**WORK REQUIRED:**
Check every line of the entries below for "left", and copy the lines that have it.

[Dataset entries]
********

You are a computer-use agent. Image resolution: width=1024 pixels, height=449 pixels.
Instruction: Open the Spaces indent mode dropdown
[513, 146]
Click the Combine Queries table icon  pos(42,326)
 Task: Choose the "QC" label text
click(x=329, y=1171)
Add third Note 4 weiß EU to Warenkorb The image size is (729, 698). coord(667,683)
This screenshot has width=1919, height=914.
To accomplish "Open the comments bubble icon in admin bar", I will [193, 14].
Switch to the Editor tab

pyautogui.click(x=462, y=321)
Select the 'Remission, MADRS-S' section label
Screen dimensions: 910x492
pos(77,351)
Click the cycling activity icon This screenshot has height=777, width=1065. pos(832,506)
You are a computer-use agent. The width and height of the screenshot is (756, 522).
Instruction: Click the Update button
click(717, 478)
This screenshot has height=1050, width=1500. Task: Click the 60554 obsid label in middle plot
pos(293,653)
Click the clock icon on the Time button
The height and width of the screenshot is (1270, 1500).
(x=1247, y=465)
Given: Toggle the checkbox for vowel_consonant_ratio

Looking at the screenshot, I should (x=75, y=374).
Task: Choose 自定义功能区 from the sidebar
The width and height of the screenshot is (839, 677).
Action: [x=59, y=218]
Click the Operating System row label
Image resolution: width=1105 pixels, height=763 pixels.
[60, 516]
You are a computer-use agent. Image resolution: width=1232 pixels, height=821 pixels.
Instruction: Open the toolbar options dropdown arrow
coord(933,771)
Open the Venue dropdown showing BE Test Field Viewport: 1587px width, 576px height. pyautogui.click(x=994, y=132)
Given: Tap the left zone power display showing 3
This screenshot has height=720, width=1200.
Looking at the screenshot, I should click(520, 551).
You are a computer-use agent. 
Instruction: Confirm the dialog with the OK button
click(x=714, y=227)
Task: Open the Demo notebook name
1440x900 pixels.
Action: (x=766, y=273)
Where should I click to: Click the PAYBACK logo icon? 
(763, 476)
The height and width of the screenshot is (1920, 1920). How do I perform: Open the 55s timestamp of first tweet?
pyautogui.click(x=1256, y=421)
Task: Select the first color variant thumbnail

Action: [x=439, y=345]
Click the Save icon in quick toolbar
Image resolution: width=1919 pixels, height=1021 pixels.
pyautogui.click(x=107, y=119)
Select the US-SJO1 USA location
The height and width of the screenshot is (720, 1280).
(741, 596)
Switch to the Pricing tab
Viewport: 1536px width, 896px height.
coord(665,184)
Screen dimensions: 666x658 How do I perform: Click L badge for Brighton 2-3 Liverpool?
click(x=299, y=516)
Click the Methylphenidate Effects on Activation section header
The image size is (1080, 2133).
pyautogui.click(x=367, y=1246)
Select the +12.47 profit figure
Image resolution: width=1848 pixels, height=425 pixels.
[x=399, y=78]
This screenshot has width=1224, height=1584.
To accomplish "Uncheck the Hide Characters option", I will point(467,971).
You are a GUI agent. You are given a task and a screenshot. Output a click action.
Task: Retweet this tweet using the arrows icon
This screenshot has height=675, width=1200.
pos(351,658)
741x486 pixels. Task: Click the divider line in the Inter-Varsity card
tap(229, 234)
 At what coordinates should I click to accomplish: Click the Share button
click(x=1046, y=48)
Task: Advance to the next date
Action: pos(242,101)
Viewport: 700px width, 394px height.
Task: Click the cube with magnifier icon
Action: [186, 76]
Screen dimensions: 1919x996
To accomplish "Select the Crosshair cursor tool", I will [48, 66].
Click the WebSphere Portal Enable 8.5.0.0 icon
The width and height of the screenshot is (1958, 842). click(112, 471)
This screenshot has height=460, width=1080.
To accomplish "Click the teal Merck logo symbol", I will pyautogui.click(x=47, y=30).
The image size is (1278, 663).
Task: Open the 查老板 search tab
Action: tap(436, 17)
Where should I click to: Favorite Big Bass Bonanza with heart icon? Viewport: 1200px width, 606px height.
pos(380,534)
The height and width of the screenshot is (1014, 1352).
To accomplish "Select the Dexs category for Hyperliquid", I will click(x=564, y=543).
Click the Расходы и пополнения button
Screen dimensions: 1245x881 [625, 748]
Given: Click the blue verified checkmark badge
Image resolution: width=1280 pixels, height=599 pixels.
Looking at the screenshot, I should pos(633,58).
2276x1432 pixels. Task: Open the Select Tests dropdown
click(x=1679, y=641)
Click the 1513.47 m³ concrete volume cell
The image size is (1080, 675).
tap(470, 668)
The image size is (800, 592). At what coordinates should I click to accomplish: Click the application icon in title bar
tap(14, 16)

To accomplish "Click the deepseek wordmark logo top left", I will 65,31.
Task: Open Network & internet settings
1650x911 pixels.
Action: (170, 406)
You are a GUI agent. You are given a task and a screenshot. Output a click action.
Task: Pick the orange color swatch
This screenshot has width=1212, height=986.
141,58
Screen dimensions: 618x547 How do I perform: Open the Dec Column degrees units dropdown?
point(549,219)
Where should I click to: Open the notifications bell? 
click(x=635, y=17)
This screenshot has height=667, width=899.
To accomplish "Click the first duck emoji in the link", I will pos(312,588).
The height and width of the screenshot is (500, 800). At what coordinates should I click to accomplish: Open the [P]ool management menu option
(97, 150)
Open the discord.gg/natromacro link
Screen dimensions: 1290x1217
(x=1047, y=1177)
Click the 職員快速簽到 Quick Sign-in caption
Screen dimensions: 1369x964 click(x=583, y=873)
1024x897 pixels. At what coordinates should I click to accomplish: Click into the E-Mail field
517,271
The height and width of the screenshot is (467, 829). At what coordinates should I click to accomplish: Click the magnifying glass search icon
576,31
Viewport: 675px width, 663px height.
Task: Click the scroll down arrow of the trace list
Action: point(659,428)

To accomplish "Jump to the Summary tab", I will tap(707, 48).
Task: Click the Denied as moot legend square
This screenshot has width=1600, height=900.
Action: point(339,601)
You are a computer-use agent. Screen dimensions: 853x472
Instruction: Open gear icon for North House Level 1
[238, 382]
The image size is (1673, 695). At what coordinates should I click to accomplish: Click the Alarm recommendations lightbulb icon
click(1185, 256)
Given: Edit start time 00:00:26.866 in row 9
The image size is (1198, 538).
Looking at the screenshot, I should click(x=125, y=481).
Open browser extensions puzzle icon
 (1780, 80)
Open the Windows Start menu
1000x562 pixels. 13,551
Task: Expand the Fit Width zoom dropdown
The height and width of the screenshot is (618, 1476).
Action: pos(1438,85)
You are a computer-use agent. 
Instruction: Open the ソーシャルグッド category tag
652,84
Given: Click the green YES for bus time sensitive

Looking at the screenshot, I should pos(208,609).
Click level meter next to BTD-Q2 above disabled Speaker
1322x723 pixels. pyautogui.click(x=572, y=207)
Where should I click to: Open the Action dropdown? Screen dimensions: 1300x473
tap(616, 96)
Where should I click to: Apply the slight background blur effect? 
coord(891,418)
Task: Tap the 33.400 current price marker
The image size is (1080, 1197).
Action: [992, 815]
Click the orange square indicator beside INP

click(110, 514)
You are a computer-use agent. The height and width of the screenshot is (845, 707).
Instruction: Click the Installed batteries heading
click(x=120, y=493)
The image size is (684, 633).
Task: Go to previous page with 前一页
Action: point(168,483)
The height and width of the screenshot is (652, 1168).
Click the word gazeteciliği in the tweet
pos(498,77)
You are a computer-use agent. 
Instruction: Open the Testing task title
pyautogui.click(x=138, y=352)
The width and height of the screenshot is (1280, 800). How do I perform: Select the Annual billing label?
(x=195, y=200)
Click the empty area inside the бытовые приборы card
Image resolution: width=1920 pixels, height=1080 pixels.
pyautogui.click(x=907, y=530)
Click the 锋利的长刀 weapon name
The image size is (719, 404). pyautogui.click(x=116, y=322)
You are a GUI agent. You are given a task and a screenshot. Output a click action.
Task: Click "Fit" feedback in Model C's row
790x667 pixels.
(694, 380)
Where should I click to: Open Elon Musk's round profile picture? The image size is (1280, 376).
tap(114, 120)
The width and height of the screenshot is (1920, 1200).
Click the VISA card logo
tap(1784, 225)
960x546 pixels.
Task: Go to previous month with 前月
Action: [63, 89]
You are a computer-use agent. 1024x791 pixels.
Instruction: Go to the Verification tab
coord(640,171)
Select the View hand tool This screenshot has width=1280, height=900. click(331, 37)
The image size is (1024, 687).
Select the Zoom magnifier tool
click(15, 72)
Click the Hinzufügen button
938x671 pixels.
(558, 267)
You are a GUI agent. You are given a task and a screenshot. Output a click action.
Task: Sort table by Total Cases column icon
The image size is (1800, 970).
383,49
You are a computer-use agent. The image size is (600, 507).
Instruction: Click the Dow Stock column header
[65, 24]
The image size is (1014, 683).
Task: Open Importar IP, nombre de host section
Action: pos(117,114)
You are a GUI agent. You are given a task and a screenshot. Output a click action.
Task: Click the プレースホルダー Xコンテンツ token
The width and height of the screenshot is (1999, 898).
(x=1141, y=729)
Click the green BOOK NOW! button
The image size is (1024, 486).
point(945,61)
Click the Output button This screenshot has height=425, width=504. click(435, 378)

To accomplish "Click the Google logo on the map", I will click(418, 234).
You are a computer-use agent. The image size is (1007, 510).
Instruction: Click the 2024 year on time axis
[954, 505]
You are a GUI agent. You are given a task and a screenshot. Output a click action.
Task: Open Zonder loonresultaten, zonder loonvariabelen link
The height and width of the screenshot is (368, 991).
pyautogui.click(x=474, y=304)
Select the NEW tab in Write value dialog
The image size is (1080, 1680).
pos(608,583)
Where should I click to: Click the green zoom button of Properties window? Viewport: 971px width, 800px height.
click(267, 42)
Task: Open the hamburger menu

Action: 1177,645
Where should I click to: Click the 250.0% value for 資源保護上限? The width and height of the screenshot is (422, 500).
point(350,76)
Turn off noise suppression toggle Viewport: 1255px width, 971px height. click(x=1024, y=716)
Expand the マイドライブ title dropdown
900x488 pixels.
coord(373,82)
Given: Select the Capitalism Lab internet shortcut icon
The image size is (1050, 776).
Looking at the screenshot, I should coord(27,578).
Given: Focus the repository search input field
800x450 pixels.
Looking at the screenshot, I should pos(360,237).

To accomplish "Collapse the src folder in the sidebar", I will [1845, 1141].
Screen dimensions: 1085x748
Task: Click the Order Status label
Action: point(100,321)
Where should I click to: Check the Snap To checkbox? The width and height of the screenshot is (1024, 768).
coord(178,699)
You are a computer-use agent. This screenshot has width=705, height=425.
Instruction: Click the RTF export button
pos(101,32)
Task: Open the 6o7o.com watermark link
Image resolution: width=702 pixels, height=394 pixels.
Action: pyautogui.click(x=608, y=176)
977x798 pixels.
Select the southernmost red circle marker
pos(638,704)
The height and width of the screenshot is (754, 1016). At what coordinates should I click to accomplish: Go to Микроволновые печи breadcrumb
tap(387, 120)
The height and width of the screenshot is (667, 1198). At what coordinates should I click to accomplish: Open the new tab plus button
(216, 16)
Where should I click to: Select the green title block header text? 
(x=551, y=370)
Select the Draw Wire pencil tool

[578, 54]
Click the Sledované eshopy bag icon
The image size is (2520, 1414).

********

**ANSWER TO THIS EXERCISE:**
Given: Tap the left zone power display showing 3
To accomplish "Click the deepseek wordmark logo top left", I will 65,31.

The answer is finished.